Workers at Europe's second largest oil terminal after Rotterdam on Saturday endorsed a deal ending a dispute over the hiring of workers at a new terminal run by the state-controlled French gas utility GDF.
GDF has long argued that for security reasons it would hire only its personnel but on Friday, it offered five jobs for the dock workers at its future terminal.
Sources close to the negotiations said the climbdown for GDF came after the French government intervened to appeal for an end to the strike that threatened to choke off fuel supplies, just three weeks before the first round of voting in the presidential election.
Port authorities said yesterday that it would take another 10 to 15 days for operations to return to normal.

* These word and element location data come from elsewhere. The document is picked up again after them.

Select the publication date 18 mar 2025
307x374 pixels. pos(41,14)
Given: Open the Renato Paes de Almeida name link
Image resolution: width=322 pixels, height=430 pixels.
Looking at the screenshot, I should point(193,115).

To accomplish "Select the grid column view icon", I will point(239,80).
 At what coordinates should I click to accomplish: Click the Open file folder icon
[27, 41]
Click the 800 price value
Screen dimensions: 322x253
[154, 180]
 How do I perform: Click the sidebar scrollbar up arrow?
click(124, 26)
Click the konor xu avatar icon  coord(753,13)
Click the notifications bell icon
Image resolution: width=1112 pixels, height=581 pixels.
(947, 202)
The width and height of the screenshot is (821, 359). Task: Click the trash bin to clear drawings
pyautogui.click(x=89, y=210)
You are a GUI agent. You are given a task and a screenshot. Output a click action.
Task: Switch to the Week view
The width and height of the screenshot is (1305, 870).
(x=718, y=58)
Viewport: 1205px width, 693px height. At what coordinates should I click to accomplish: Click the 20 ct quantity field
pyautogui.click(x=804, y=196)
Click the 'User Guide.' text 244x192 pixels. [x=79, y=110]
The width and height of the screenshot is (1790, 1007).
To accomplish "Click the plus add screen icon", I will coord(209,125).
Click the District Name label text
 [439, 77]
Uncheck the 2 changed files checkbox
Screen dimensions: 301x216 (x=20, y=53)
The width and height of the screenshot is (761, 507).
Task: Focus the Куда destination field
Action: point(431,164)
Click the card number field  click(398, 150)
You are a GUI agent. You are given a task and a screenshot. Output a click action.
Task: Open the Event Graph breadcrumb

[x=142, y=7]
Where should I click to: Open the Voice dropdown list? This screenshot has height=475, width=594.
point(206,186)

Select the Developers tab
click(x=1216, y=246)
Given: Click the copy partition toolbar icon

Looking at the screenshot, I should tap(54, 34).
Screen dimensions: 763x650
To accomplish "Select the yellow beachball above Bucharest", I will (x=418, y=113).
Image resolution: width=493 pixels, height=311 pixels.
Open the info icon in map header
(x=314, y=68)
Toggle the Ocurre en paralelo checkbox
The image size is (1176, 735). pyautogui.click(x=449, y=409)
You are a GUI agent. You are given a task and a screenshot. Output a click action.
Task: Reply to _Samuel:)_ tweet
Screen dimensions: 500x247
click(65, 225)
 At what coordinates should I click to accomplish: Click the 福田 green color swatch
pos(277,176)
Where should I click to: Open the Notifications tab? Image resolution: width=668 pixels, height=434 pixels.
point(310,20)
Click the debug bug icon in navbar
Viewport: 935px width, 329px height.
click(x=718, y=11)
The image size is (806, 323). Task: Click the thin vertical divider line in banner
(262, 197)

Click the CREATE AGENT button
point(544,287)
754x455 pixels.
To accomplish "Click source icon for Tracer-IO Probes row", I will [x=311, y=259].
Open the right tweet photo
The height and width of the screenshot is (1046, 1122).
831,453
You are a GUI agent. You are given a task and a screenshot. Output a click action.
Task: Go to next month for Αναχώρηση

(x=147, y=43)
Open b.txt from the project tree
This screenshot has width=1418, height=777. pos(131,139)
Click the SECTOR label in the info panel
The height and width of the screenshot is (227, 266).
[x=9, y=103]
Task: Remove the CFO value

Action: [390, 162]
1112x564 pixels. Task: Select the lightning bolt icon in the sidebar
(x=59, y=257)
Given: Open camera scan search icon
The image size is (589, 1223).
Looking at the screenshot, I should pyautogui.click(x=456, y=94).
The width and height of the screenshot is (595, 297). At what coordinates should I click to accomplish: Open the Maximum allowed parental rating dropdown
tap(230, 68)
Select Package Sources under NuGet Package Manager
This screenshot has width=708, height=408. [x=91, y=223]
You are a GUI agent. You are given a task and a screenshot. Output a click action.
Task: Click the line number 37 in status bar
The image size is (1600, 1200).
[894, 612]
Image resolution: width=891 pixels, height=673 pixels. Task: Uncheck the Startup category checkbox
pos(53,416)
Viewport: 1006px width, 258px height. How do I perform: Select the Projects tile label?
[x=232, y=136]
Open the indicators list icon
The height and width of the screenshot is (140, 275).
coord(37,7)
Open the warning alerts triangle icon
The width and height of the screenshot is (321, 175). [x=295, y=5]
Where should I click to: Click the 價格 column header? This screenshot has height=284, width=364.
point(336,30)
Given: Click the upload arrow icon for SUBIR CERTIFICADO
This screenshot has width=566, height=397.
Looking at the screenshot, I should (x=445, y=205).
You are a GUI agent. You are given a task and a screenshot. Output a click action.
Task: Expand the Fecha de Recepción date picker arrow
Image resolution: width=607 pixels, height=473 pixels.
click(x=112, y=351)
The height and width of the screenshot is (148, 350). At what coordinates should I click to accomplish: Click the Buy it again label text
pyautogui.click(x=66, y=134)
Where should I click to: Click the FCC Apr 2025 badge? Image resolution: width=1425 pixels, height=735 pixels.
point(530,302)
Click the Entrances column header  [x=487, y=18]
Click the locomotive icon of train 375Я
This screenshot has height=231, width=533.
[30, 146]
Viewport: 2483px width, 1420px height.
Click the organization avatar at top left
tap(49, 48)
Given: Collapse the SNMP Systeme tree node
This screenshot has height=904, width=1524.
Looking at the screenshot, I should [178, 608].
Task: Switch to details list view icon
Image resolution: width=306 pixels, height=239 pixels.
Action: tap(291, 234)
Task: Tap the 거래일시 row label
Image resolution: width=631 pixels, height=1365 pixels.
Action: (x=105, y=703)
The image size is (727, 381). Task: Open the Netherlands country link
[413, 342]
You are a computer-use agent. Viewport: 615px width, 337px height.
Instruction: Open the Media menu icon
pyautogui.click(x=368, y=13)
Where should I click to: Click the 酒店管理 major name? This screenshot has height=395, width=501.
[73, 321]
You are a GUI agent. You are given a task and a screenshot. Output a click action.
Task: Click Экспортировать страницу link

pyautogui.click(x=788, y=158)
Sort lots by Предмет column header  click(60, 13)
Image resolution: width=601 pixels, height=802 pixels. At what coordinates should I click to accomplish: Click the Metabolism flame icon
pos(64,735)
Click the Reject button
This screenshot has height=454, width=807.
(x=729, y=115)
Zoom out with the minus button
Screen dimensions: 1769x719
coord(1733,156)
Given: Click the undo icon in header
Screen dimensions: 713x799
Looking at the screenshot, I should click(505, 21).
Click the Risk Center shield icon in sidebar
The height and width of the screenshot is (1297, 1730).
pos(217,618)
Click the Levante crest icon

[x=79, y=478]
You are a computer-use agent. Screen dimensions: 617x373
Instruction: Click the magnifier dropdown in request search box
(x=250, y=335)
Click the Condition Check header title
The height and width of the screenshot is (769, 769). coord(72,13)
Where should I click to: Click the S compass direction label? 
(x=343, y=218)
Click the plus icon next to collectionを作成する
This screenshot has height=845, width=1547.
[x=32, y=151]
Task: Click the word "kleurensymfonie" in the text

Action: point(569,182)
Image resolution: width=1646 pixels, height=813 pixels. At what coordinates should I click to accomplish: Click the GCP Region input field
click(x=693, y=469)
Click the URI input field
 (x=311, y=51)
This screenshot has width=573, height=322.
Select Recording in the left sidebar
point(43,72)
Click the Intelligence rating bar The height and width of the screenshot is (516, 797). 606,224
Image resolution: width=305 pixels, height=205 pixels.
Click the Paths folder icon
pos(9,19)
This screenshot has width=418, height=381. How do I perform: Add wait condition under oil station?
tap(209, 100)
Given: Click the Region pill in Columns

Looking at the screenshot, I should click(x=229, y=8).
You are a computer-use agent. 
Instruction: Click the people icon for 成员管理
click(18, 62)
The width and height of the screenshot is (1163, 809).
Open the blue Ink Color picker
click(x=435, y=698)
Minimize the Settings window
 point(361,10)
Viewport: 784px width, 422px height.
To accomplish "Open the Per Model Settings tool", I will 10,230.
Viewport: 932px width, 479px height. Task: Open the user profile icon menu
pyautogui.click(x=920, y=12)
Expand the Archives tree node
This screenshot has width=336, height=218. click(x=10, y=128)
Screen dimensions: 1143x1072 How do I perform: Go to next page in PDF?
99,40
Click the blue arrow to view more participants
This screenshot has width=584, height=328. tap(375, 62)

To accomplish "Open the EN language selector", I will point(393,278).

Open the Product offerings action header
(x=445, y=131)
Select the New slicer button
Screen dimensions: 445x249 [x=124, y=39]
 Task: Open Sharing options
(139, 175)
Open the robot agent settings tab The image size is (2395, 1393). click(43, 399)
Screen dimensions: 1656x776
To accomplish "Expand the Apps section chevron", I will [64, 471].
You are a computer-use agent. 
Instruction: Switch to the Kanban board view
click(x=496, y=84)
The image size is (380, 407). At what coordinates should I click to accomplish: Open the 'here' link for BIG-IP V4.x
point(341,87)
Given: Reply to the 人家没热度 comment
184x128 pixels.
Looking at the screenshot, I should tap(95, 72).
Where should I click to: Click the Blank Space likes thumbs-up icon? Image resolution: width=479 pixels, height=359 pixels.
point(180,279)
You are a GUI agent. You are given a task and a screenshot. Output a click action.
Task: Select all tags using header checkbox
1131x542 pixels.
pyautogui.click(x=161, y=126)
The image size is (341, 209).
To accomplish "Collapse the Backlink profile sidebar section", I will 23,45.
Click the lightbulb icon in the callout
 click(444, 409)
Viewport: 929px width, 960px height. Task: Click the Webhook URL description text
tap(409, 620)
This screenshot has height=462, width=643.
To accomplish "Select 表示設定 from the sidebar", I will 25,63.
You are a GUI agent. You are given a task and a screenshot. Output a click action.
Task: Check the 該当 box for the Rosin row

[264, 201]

About 60 ships remained blocked outside the port when work resumed on Saturday but an official was unable to say yesterday how many ships had been loaded.
CGT union official Pascal Galeote said more meetings would take place in the coming days to finetune the deal that ended the longest strike in 15 years at the Marseille port.
Dockers went on strike on March 14 to demand that GDF hire port workers from the region to man the new GDF 2 terminal at Fos-sur-Mer due to come online in 2008. The Marseille port employs some 1,500 workers.
The French Union of Petroleum Industries had said that the hold-up at the port was costing tanker operators between 15,000 euros and 50,000 euros (S$30,447 and S$101,492) a day.